Officer who fatally shot MN man says he was 'scared to death'

Minnesota officer charged with murdering black motorist to testify

Officer who killed black motorist to take the stand Friday

During the cross examination, Yanez was questioned why he didn't tell the BCA investigators a description of Castile's gun but instead, told an officer who drove him home afterwards.

Finally, he added that even if Castile was reaching for his wallet, Yanez's decision to shoot him might still be justified if the officer reasonably believed Castile was reaching for his gun.

St. Anthony officer Jeronimo Yanez says he saw Philando Castile's gun before opening fire. Yanez had pulled the 32-year-old cafeteria worker over because of a faulty brake light.
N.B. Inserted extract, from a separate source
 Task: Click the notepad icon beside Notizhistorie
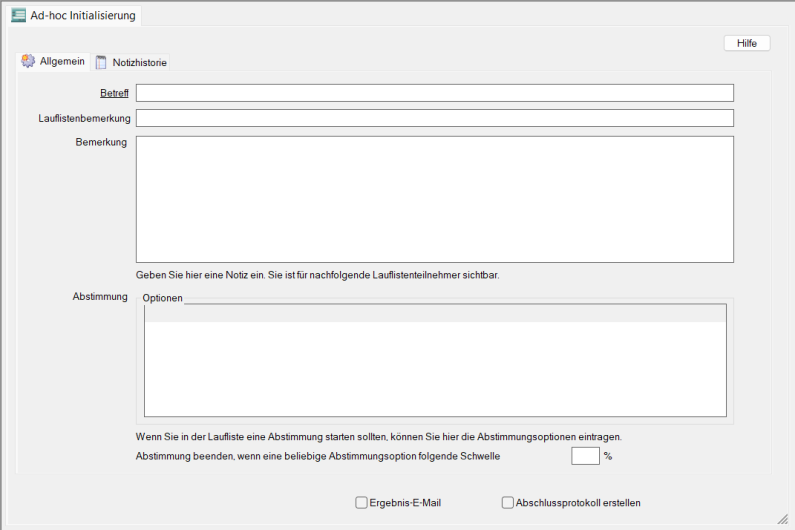point(101,63)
He was one of the last witnesses called by the defense Friday and news media from across the country packed the courtroom to listen to his account of the shooting.
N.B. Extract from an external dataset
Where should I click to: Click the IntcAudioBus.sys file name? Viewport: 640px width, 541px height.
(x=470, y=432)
Yanez said he followed Castile for two miles before he pulled Castile over in a fully marked squad auto.

Reynolds testified that Castile was reaching for his ID in his back pocket when he was shot.

That is a point of contention for the prosecution, which has called the officer's actions "unreasonable" and "excessive" and said he should have been more clear when giving orders to Castile.

The aftermath of the shooting was streamed live on Facebook by Castile's girlfriend and the video went viral, sparking protests nationwide and renewing criticism of the use of deadly force by police, especially against African-American men.

Video from Yanez's squad vehicle dashboard camera showed that he approached the driver's window while Kauser went to the passenger side and told Castile of his defective taillight. When Castile started saying he wasn't reaching for it, the officer interrupted, saying, "Don't pull it out", the AP reported. Castiles last words were, “I wasnt reaching for it.”. "Those were not my intentions", he said, adding that he even reached in the auto to try and stop Castile.

Yanez has said he was justified in stopping Castile's auto because he resembled a suspect in a convenience store robbery, court documents said.

Specifically, he asked why Yanez first said to a police supervisor who interviewed him at the scene that he didn't know where the gun was.

"Sir, I have to tell you that I do have a firearm on me", Castile volunteered, according to the criminal complaint filed against Yanez.

The groceries Reynolds had bought with her sister the day of the shooting were left in Castile's vehicle and had been placed in evidence after the incident.

"(Yanez) endangered himself to try and make it less unsafe for the two other people involved", Kapelsohn said.

Kapelsohn said tests he conducted showed it would take less than three-tenths of a second to draw a gun like Castile's from a holster in the pocket of shorts like Castile was wearing. "I told him to get his hand off it!"

He faces one count of second-degree manslaughter and two counts of risky discharge of a firearm for endangering the lives of Castile's girlfriend, Diamond Reynolds, and her 4-year-old daughter when he fired seven bullets into the auto. They described Castile as being cooperative when he told the officer that he had a gun on his person.

On July 6, 2016, Yanez and another officer stopped Castile for a broken taillight. Others were asked to weigh in on Yanez's decision not to radio his traffic stop into dispatch if he suspected an armed robber might be in the vehicle.

He was the second use-of-force expert to testify on behalf of the defense.

Yanez explained to jurors that Castile did not make eye contact and was "mumbling" and "talking forward" and "wanted to do what he wanted to do".

Kapelsohn also testified that his tests found Castile could have drawn his gun in a fraction of a second. Kapelsohn says that was a moderate response.

Yanez who is Latino, had worked for the St. Anthony Police Department for almost five years when he pulled Castile's auto over.

However, the state took issue with his analysis and said it left out key elements of the case.

The night of the shooting, Yanez radioed his police partner Joseph Kauser shortly before 9 let him know that he had just spotted a driver who resembled one of the suspects in an armed robbery that Yanez had responded to four days earlier.